Robert Vézina (1906-1989), témoin de l’histoire de Saint-Georges
Par: André Garant
Par André Garant
Les chemins de l’histoire qui ont été transmis de première main sont rares, mais d’autant plus crédibles, c’est connu. L’histoire de Saint-Georges-de-Beauce a été décrite par des observateurs qui ont présenté leur vision, bien sûr, mais quand on parle d’une publication datant de 1935, qui a bien pu connaitre l’auteur ? André Garant.
André Garant est une de ces personnes, qui, très jeune, cherchait déjà à remettre les faits en lumière. « On a toujours dit que lors du décès d’une personne, c’est une bibliothèque qui disparaît », affirmait-il, avec une justesse qui ne s’est pas démentie avec le temps.
Voici donc l’histoire de Robert Vézina, avec un préambule d’André Garant, tel qu’il l’a formulé.
L’histoire de Saint-Georges-de-Beauce a été publiée pour une première fois, en 1927, par le notaire Philippe Angers de Beauceville : Les seigneurs et premiers censitaires de St-Georges-Beauce et la famille Pozer. En 1935, l’avocat Robert Vézina, né à Saint-Joseph-de-Beauce, publie à son tour : Histoire de Saint-Georges de Beauce, en collaboration de Philippe Angers. Ces premières monographies méritent qu’on les lise.
Au fil des ans, Roger Bolduc a écrit plusieurs volumes sur le passé de Saint-Georges: Saint-Georges d’hier et d’aujourd’hui (1969), Essor d’une ville, Ville de St-Georges, 1907-1982, Personnalités beauceronnes (1971) et Biographies Beauce-Dorchester-Frontenac (1972).

########################################

■ **OBJECTIF**
Recopiez tel quel, en entier, le texte sur Robert Vézina qui se trouve ci-dessus.

■ **DONNÉES FOURNIES**
########################################

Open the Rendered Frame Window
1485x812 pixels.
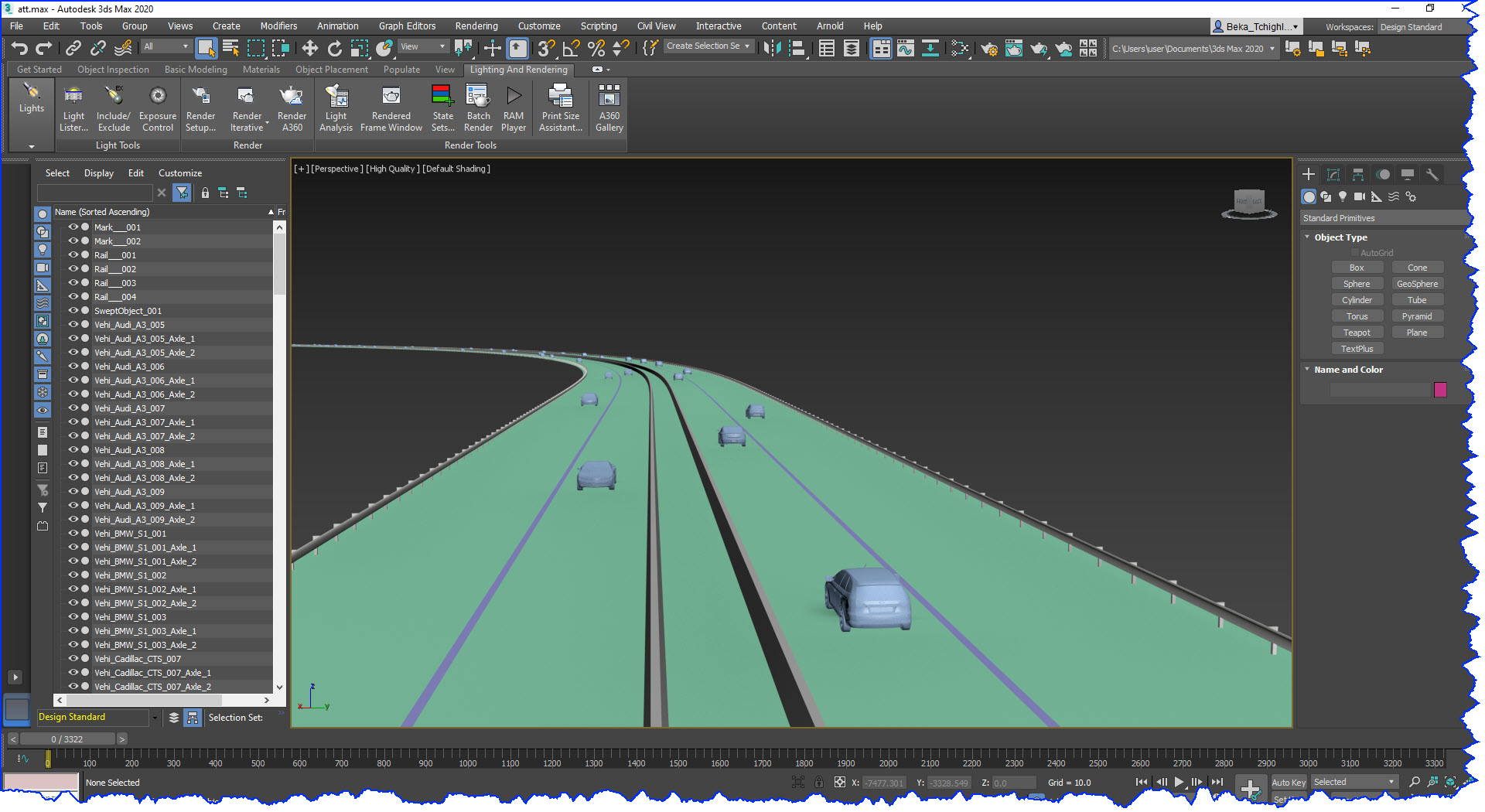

########################################

■ **RÉSULTAT**
Robert Vézina (1906-1989), témoin de l’histoire de Saint-Georges
Par: André Garant
Par André Garant
Les chemins de l’histoire qui ont été transmis de première main sont rares, mais d’autant plus crédibles, c’est connu. L’histoire de Saint-Georges-de-Beauce a été décrite par des observateurs qui ont présenté leur vision, bien sûr, mais quand on parle d’une publication datant de 1935, qui a bien pu connaitre l’auteur ? André Garant.
André Garant est une de ces personnes, qui, très jeune, cherchait déjà à remettre les faits en lumière. « On a toujours dit que lors du décès d’une personne, c’est une bibliothèque qui disparaît », affirmait-il, avec une justesse qui ne s’est pas démentie avec le temps.
Voici donc l’histoire de Robert Vézina, avec un préambule d’André Garant, tel qu’il l’a formulé.
L’histoire de Saint-Georges-de-Beauce a été publiée pour une première fois, en 1927, par le notaire Philippe Angers de Beauceville : Les seigneurs et premiers censitaires de St-Georges-Beauce et la famille Pozer. En 1935, l’avocat Robert Vézina, né à Saint-Joseph-de-Beauce, publie à son tour : Histoire de Saint-Georges de Beauce, en collaboration de Philippe Angers. Ces premières monographies méritent qu’on les lise.
Au fil des ans, Roger Bolduc a écrit plusieurs volumes sur le passé de Saint-Georges: Saint-Georges d’hier et d’aujourd’hui (1969), Essor d’une ville, Ville de St-Georges, 1907-1982, Personnalités beauceronnes (1971) et Biographies Beauce-Dorchester-Frontenac (1972).